Trotz der Niederlage gehört dem Franzosen die Zukunft. 17,90 m an den Hallen-Weltmeisterschaften und 17,98 beim Diamond-League-Meeting in New York sind derart eindrückliche Werte, dass vom 20-Jährigen irgendwann ein Weltrekord erwartet wird. Der Sohn einer Familie mit Wurzeln in Kamerun war vor einem Jahr an den WM in Berlin noch Elfter geworden. Sein Stern ging im März mit dem Gold in Doha auf. Der Junioren-Weltmeister 2008 bleibt trotz der Niederlage in Spanien der legitime Nachfolger von Jonathan Edwards (Gb), der seit 15 Jahren mit 18,29 m den Weltrekord hält. Tamgho hatte seinen Exploit an den Hallen-WM mit einem zweiten Sprung nahe an die 18-m-Marke bestätigt, er ist keine Eintagsfliege. Nebst Edwards durchbrach erst der Amerikaner Kenny Harrison (USA) die Schallmauer im Dreisprung.

Der dritten Wettkampftag im Olympiastadtion verlief für Frankreich gleichwohl erfolgreich. 16 Jahre nach Alain Blondel stellten sie wieder den Europameister im Zehnkampf. Der Olympiafünfte Romain Barras siegte mit 8453 Punkten vor Überraschungsmann Eelco Sintnicolaas (Ho). Vor dem abschliessenden 1500-m-Lauf hatten Barras und Sintnicolaas bloss fünf Zähler auseinander gelegen. Doch der Franzose wehrte auch den letzten Angriff seines Rivalen ab und riss bereits auf der Zielgeraden die Arme hoch. Alexej Kasjanow (Ukr) war als Halbzeit-Führender verletzungsbedingt nicht mehr angetreten, auch Simon Walter (Sz) hatte wegen einer Bauchmuskelzerrung vorzeitig aufgegeben.

Goldene Minuten für Deutschland

Innert weniger Minuten holte das bislang erfolglose Deutschland zwei Gold und eine Silbermedaille. 100-m-Läuferin Verena Sailer gewann wie am Vortag Lemaitre als Weisse gegen dunkelhäutige Sprinterinnen. Im Speerwurf musste sich Weltrekordhalterin Barbora Spotakova (Tsch) Linda Stahl, die mit 66,81 m siegte, und Christina Obergföll geschlagen geben.

Sechs Russen führen die europäische Saisonbestenliste im Hochsprung an. Deshalb erstaunt der Doppelsieg durch Aleksander Schustow und Iwan Uchow nicht. Der 26-jährige Schustow egalisierte mit 2,33 m die Jahresweltbestleistung und gewann seinen ersten grossen Titel.
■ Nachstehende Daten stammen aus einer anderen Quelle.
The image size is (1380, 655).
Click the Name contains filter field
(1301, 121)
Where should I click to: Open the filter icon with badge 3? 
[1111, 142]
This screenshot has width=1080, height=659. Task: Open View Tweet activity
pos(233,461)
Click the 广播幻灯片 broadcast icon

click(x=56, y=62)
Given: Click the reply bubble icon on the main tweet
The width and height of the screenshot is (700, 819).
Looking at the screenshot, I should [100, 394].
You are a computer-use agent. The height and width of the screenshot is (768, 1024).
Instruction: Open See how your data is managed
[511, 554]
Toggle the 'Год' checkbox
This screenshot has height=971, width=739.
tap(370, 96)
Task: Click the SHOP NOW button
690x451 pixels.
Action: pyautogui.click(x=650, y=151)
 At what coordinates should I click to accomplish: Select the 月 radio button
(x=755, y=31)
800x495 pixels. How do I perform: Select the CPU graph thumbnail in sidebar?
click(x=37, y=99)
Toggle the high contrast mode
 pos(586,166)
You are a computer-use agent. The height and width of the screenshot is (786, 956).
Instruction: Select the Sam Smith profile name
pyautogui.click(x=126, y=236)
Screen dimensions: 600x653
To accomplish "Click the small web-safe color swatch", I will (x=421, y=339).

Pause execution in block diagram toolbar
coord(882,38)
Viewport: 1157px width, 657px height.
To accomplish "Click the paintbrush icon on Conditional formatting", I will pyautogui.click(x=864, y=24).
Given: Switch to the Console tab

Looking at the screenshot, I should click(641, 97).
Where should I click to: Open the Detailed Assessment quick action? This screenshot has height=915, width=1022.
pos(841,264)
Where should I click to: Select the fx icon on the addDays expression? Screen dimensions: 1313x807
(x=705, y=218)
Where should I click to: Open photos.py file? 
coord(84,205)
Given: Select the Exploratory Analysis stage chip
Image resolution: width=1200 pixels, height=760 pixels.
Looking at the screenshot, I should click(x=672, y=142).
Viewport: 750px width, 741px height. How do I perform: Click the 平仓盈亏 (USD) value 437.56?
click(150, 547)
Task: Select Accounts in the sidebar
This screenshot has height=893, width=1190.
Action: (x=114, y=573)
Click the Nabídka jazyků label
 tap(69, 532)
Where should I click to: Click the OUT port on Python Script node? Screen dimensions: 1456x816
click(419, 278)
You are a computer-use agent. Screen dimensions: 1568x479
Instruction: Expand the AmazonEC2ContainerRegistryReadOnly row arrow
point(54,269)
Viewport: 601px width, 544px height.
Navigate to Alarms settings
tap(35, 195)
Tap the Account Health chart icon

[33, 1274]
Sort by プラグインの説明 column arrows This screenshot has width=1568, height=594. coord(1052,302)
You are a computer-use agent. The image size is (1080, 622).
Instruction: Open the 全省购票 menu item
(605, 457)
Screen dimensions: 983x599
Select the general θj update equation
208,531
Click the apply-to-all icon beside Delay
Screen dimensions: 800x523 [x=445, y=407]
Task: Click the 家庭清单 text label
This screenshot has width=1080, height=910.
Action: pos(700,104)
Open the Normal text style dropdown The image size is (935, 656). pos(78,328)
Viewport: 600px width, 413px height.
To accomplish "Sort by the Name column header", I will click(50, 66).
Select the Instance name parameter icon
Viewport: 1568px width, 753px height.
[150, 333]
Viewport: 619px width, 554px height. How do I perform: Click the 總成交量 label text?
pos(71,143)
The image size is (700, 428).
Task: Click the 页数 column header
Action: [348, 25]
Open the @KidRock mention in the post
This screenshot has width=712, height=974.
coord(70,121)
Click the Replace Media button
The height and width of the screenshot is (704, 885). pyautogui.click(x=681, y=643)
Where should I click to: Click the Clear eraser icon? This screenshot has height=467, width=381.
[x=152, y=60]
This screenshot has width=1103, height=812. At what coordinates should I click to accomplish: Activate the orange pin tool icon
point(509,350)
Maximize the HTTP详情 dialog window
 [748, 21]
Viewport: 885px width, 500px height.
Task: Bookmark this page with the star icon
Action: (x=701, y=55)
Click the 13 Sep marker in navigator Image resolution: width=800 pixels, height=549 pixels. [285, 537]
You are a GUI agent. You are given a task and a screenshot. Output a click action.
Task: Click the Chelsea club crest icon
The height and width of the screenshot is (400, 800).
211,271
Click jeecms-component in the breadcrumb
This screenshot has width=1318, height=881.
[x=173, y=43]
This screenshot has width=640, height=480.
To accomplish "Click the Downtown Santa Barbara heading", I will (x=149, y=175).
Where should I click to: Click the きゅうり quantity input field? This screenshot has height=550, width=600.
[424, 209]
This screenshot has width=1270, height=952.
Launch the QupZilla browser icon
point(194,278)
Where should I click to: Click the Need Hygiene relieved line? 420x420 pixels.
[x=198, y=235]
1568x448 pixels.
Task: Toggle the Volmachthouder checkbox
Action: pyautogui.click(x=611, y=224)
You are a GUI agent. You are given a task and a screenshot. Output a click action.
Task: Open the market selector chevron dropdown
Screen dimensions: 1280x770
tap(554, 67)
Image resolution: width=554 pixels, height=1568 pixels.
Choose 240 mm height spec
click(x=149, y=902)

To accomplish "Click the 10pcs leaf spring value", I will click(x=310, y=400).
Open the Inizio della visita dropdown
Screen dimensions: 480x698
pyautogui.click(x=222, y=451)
Er fing Uchow noch ab. Nachdem er für 2,31 m drei Anläufe benötigte, überquerte er die Sieghöhe im ersten Versuch. Uchow musste sich anschliessend ohne Erfolg auf 2,35 m versuchen.

Eine starke Leistung bot Dreispringerin Nadeschda Alechina in der Qualifikation. Die Russin ist mit einem Flug auf 14,93 Meter die Nummer 2 in der Jahresweltbestenliste.